Zr掺杂g-C3N4光催化降解有机污染物

以盐酸胍为前驱体，硝酸锆为锆源，通过热聚合法制备了Zr掺杂的Zr/g-C3N4光催化剂。运用XRD、SEM、UV-Vis DRS、PL、XPS、BET等手段对催化剂的结构、形貌、光学性能进行了表征分析。结果表明：Zr掺杂改性的Zr/g-C3N4光催化剂拓宽了可见光的吸收，增大了比表面积，且降低了光生电子-空穴的复合率，具有较好的光催化活性。可见光照射下，在60 min内，5Zr/g-C3N4对罗丹明B（RhB）的光催化降解率达99.29%，光催化降解过程符合一级动力学方程，其速率常数k= 0.08647 min-1，是纯g-C3N4的8.3倍。捕获剂实验发现降解RhB的主要活性物种为超氧自由基，并推测了可能的反应机理。

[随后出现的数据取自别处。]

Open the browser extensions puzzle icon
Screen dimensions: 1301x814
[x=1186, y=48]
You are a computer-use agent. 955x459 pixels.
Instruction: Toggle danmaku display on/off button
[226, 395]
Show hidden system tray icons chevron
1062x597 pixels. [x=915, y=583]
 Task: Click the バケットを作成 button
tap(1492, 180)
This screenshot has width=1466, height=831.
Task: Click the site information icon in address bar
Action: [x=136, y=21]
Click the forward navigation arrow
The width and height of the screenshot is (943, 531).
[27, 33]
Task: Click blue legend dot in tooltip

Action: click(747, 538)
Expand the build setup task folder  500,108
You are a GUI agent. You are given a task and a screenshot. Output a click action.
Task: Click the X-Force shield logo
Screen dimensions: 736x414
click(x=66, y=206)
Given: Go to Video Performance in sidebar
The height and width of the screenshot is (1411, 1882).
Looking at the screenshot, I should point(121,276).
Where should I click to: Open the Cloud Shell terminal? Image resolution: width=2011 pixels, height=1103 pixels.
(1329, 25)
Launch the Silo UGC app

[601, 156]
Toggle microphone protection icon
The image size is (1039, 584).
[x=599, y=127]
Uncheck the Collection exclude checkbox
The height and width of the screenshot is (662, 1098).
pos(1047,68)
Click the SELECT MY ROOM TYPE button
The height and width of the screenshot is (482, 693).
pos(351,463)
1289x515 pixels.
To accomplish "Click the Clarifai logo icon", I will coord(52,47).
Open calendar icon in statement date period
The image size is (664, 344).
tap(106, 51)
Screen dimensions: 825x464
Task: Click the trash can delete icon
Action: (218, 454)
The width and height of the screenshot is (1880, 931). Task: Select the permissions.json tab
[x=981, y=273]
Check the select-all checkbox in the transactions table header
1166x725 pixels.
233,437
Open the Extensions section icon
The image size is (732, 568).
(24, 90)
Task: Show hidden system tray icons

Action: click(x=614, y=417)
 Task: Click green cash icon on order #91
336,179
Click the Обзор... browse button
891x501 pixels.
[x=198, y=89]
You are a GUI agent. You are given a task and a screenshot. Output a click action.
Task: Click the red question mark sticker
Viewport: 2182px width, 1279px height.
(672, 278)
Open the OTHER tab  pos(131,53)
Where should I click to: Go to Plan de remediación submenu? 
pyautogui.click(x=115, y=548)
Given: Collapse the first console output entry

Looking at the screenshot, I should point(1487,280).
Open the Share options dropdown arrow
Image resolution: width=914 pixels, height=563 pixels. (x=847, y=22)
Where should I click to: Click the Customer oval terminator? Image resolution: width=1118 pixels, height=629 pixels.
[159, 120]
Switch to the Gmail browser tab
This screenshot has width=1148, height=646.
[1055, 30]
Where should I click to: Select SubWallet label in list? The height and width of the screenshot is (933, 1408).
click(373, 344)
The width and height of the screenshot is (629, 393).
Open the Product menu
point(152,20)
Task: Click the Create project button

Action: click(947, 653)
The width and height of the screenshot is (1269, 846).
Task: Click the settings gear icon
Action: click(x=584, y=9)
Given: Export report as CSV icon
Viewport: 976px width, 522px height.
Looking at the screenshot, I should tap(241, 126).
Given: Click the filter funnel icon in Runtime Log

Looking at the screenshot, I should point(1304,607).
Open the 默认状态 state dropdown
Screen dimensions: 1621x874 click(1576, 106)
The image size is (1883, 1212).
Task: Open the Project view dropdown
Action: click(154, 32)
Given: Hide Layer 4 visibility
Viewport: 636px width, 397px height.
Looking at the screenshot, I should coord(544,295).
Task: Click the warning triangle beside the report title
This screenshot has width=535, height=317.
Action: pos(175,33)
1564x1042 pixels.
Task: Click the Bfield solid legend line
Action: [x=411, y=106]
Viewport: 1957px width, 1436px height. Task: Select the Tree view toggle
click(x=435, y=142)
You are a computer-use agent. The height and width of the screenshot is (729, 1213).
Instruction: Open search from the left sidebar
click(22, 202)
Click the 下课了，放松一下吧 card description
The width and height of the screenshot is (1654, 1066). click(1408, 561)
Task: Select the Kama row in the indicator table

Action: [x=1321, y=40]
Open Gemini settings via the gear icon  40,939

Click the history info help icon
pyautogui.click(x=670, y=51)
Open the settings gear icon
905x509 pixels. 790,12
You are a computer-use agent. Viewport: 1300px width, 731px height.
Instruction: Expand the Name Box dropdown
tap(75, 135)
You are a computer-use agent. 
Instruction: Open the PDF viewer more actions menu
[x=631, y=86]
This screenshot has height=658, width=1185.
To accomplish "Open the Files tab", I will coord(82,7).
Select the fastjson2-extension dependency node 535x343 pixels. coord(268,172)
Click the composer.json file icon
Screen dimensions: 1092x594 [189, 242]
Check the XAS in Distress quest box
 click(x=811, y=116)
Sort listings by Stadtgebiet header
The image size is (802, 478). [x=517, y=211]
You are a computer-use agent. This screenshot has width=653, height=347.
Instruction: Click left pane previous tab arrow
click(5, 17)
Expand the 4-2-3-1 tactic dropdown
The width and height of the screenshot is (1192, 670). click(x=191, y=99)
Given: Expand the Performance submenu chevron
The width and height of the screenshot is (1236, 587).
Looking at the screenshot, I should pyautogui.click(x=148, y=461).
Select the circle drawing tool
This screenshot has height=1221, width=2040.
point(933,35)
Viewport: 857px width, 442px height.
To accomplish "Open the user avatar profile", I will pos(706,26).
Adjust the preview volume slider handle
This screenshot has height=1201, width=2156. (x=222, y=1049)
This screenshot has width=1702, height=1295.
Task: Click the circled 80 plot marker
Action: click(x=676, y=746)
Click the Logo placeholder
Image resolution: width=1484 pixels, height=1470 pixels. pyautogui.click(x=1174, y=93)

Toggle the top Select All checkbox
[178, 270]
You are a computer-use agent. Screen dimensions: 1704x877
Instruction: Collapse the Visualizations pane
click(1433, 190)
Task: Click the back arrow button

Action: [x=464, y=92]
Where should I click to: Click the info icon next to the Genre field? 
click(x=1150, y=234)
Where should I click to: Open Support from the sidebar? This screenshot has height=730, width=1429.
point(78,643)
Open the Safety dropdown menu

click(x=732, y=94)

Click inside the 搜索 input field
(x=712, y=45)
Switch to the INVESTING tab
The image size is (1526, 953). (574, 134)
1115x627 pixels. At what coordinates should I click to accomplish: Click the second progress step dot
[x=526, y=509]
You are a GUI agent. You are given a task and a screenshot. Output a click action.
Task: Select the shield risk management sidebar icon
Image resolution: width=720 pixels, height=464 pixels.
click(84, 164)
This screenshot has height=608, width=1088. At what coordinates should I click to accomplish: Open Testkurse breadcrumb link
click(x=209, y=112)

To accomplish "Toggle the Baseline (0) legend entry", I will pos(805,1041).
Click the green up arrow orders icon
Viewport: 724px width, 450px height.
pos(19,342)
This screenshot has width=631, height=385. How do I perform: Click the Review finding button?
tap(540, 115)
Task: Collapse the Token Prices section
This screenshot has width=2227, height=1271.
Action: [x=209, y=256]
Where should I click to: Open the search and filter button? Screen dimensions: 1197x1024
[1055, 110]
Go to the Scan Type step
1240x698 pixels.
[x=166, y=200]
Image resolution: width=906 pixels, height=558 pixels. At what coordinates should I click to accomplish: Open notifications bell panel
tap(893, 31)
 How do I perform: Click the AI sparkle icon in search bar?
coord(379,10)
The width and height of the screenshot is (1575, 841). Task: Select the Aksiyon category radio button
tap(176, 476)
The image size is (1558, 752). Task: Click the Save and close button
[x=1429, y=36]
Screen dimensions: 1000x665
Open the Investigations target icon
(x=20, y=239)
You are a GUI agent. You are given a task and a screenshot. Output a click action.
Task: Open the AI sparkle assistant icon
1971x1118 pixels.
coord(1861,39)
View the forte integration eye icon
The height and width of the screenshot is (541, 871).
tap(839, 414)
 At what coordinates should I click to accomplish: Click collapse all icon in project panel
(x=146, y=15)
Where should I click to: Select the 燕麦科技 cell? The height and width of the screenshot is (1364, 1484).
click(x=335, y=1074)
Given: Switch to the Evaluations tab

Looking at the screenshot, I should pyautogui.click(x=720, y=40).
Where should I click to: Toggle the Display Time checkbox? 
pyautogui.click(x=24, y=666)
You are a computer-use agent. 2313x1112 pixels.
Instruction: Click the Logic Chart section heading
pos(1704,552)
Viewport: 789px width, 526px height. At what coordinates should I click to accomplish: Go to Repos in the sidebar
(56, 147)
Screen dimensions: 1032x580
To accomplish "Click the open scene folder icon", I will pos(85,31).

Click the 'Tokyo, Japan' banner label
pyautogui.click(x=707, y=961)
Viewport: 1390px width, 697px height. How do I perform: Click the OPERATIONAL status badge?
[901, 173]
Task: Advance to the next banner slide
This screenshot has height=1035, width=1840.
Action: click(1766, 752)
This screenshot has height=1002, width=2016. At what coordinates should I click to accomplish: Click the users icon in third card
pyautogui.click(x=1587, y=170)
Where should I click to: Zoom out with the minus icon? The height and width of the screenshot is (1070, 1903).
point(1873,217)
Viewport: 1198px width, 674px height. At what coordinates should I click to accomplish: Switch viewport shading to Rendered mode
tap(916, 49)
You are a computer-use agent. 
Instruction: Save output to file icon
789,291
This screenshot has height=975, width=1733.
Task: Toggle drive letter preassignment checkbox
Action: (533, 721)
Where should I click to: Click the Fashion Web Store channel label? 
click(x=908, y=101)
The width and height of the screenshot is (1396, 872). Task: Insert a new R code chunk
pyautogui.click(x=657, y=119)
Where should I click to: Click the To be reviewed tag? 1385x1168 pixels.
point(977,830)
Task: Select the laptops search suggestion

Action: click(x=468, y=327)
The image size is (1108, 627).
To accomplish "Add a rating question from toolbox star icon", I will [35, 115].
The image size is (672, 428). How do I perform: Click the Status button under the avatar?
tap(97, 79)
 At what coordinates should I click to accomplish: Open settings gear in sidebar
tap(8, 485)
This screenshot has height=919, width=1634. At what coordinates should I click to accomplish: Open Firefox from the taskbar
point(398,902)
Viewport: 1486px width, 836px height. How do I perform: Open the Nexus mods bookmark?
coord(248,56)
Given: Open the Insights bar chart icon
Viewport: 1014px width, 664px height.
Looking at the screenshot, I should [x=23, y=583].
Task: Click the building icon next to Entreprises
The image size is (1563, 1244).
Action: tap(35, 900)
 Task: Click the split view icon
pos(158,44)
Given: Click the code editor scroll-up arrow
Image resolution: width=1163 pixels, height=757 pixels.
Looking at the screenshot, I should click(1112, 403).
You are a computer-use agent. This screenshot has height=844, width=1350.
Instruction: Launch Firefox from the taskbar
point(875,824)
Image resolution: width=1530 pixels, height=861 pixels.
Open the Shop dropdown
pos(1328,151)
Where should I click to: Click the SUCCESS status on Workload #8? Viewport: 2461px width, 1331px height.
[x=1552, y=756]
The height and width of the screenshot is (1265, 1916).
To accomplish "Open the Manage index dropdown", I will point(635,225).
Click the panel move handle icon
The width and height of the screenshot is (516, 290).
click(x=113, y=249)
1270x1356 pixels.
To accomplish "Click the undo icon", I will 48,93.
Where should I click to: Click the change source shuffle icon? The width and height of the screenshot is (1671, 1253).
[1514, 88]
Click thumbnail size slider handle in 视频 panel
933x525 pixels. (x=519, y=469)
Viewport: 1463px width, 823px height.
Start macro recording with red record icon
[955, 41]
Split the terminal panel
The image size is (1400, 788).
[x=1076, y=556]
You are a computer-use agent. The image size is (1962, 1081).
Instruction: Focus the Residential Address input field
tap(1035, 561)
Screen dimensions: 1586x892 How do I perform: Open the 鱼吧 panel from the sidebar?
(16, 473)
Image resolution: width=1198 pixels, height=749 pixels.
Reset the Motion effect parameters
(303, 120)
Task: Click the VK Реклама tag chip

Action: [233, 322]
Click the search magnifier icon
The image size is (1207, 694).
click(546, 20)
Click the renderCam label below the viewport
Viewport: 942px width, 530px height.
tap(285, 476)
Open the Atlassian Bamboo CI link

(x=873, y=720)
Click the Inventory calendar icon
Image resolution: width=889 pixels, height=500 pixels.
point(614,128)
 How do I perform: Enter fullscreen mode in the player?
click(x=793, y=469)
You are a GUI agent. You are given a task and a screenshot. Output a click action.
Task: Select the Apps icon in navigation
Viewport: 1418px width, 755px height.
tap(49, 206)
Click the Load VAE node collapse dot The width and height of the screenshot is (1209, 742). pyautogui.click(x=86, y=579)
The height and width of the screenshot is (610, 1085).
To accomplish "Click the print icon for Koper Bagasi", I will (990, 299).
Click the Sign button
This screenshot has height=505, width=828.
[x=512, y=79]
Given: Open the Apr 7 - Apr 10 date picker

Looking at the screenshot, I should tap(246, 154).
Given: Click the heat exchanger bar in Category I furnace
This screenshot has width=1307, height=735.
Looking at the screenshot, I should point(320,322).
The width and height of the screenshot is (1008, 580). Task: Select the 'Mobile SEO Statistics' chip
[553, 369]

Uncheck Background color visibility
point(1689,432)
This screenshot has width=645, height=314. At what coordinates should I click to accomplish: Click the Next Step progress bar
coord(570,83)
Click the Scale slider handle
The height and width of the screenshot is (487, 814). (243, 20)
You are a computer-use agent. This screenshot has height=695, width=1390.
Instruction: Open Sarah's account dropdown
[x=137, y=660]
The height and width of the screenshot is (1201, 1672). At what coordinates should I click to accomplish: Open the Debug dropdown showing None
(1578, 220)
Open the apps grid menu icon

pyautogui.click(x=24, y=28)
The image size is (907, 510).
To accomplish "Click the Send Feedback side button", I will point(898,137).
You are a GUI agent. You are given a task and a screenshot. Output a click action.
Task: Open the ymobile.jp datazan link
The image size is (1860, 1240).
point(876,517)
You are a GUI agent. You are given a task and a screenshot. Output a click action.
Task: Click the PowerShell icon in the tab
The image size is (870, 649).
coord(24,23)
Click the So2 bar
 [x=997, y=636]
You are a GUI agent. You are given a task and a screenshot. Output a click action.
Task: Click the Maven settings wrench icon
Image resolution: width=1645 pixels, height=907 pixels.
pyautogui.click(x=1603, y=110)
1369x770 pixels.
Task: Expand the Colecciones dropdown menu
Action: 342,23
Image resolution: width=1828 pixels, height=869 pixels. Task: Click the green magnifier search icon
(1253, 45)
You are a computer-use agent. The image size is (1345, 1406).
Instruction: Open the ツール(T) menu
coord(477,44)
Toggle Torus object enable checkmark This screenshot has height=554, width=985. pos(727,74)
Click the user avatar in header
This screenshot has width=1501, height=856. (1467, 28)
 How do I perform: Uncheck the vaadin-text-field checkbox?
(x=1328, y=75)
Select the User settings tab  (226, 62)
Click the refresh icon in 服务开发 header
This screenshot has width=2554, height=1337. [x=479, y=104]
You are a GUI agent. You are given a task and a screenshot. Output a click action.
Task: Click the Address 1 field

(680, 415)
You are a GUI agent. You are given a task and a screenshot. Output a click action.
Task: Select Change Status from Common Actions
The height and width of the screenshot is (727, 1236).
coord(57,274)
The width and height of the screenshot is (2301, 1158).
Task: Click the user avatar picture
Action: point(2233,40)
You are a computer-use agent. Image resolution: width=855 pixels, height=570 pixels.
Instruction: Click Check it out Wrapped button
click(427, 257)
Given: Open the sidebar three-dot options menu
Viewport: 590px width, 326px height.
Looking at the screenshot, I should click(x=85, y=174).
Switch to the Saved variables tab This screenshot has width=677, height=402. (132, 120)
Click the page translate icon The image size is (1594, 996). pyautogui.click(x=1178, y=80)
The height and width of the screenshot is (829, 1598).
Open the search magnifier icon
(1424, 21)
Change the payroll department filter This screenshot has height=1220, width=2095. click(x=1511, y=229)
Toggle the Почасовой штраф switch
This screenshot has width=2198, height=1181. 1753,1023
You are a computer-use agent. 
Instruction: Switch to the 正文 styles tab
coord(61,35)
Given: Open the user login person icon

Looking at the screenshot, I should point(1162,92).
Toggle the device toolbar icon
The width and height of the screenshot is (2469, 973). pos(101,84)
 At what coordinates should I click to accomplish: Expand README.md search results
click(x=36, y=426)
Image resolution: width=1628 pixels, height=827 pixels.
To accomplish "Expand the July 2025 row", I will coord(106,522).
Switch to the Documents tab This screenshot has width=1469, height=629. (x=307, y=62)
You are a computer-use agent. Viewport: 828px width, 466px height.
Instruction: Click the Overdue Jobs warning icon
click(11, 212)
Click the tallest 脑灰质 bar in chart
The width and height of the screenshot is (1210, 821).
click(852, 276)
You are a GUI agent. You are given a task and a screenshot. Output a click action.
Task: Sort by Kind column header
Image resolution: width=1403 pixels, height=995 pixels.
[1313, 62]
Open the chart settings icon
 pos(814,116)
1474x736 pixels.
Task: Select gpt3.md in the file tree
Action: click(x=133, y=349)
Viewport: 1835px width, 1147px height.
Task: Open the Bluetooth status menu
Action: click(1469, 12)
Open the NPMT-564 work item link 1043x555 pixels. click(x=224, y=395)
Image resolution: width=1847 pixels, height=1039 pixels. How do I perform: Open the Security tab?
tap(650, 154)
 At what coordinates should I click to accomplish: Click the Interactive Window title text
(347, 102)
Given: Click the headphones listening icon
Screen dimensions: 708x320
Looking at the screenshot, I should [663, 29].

Zr-doped g-C3N4 photocatalytic degradation of organic pollutants

Zr-doped Zr/g-C3N4 photocatalysts were prepared by thermal polymerization using guanidine hydrochloride as the precursor and zirconium nitrate as the zirconium source. The structure, morphology and optical properties of the catalysts were characterized and analyzed by means of XRD, SEM, UV-Vis DRS, PL, XPS and BET. The results show that the Zr/g-C3N4 photocatalyst modified by Zr doping broadens the absorption of visible light, increases the specific surface area, reduces the recombination rate of photogenerated electrons and holes, and has good photocatalytic activity. Under visible light irradiation, the photocatalytic degradation rate of 5Zr/g-C3N4 had a degradation rate of 99.29% for Rhodamine B(RhB) within 60 min. The photocatalytic degradation process conformed to the first-order kinetic equation, and its rate constant k= 0.08647 min-1, which was 8.3 times that of pure g-C3N4. The trapping agent experiment found that the main active species for degrading RhB was superoxide radical, and the possible reaction mechanism was speculated.